How does this work?

This page will give you a bit more insight about how the internals of the plugin are working. This should give you more context to better understand the options you can configure.

Extracting data

The plugin will work like a jekyll build run, but instead of writing .html files to disk, it will push content to Algolia. It will go through each file Jekyll would have processed in a regular build: pages, posts and collections.

It will not push the whole content of each page to Algolia as one record. Instead, it will split each page into small chunks (by default, one per <p> paragraph) and then push each chunk as a new record to Algolia. Splitting records that way allows for a more fine-tuned relevance even on long pages.

Here is an example of what a record looks like:

{ "objectID": "e2dd8dd1eaaf961baa6da4de309628e9", "title": "New experimental version of Hacker News Search built with Algolia", "type": "post", "url": "/2015/01/12/try-new-experimental-version-hn-search.html", "date": 1421017200, "excerpt_html": "<p>Exactly a year ago, we began to power […]</p>", "excerpt_text": "Exactly a year ago, we began to power […]", "slug": "try-new-experimental-version-hn-search", "html": "<p>We've learned a lot from your comments […]</p>", "content": "We've learned a lot from your comments […]", "headings": [ "Applying more UI best practices", "Focus on readability" ], "anchor": "focus-on-readability", "custom_ranking": { "position": 8, "heading": 70 } }

Each record created that way will contain a mix of shared data and specific data. Shared data is the metadata of the page it was extracted from (title, slug, url, tags, etc, as well as any custom field added to the front-matter). Specific data is the paragraph content and, if applicable, the list of parent headings (based on the <h1> and <h6> of the page).

Using the distinct setting of the Algolia API, the best matching paragraph of each page is returned for a specific query. This greatly improves the perceived relevance of the search results as you can highlight specifically the part that was matching.

Also note that the response you’ll get from the API might be enriched with _highlightResult and _snippetResult keys. Those keys are automatically added when performing a search and are not part of the saved record.

Pushing data

The plugin tries to be smart by using as less operations as possible, to be mindful of your Algolia quota. Whenever you run jekyll algolia, records that changed since your last push will be updated.
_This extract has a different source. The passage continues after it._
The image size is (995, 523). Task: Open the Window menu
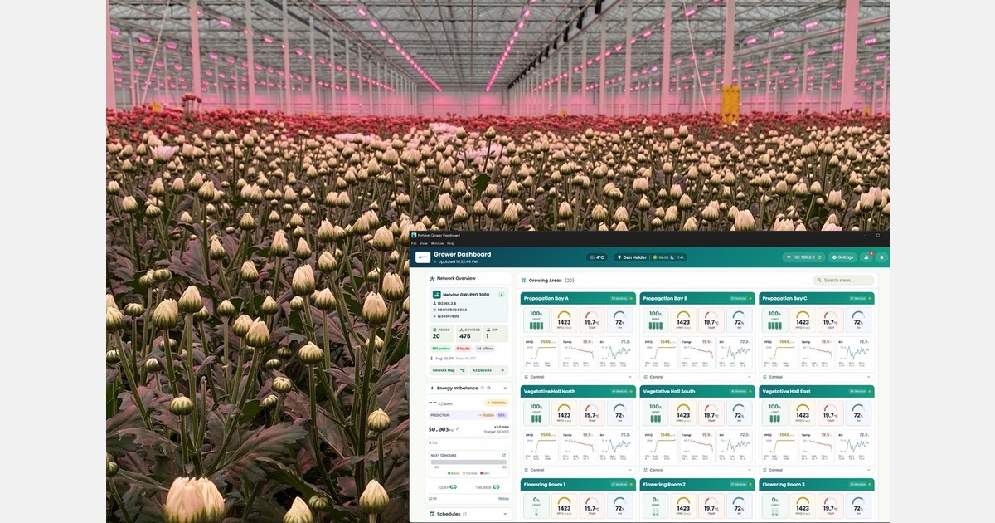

This is made possible because each record is attributed a unique objectID, computed as a hash of the actual content of the record. Whenever the content of the record changes, its objectID will change as well. This allows us to compare what is available in your index and what is about to be pushed, to update what actually changed.

Previous outdated records will be deleted, and new updated records will be added instead. All those operations are grouped into a batch call, making sure that the changes are done atomically: your index will never be in an inconsistent state where records are partially updated.